Students learn broad knowledge of chemical system engineering from fundamentals to applications, and the importance of designing and developing materials, processes, and energy systems from a bird's-eye viewpoint.
Course description and aims
By taking this course, students will acquire the following abilities:
1) Understand and explain the fundamental aspects of the design/development/analysis of materials, processes, and environment/energy systems in the field of chemical system engineering.

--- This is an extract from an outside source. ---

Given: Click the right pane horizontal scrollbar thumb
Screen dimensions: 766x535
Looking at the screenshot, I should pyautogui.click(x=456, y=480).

2) Understand and explain state-of-the-art research topics in chemical system engineering, based on basic knowledge.
Keywords
Origin of Life, Energy big data, Material cycle analysis, Energy storage, First principles modeling, solid catalyst
Competencies
- Specialist skills
- Intercultural skills
- Communication skills
- Critical thinking skills
- Practical and/or problem-solving skills
Class flow
Each class is conducted face-toin person, and students work on exercises or reports related to the content of the day's class.

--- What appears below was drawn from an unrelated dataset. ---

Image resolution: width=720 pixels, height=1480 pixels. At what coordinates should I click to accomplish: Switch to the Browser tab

Course schedule/Objectives
| Course schedule | Objectives | |
|---|---|---|
| Class 1 | Thinking About the Origin of Life (Ryuhei Nakamura) |
Life is thought to have emerged on Earth about 3.8 billion years ago, yet most direct evidence has been lost due to plate tectonics. This lecture examines how the origin of life can be investigated scientifically under such constraints, with a focus on perspectives from applied chemistry. |
| Class 2 | Principle of CO2 capture process and the frontier of advanced technologies (Takuya Harada) |
Understand the principle of carbon capture and the frontier of advanced process technologies for the establishment of next generation carbon neutral system. |
| Class 3 | Analysis of material cycles in the environment using stable isotope ratios (Sakae Toyoda) |
Explain the causes of variation in stable isotope ratios and the principles of their application to material cycle studies. |
| Class 4 | Energy Storage Technologies for Carbon Neutrality (Yukitaka Kato) |
Understand the nature of energy storage technologies utilizing renewable energy and the necessity of chemical engineering. |
| Class 5 | Realizing energy innovation through Energy big data science |
Understand the relationship between energy big data science and electrochemistry, and energy systems science. |
| Class 6 | Mechanistic insight into materials for electrochemical power sources from first principles (Sergei Manzhos) |
We will demonstrate how key phenomena affecting the performance of functional materials in batteries, fuel cells, etc. can be understood based on first principles modeling. |
| Class 7 | (Hiroyasu Fujitsuka) |
(未定) |
Study advice (preparation and review)
To enhance effective learning, students are encouraged to spend approximately 100 minutes preparing for class and another 100 minutes reviewing class content afterwards (including assignments) for each class.
They should do so by referring to textbooks and other course material.
Textbook(s)
None required.
Reference books, course materials, etc.
Materials are provided during class or uploaded on LMS as needed.
Evaluation methods and criteria
Attendance will be checked in each class. Full attendance is required in principle. Grades will be based on exercises in classes or reports.
Related courses
- CAP.T416 : Elements of Chemical Systems Engineering II
Prerequisites
This course is intended for students enrolled in the laboratories of faculty members in the Chemical Systems field of Department of Chemical Science and Engineering. However, undergraduate students are not permitted to take this graduate-level course in advance.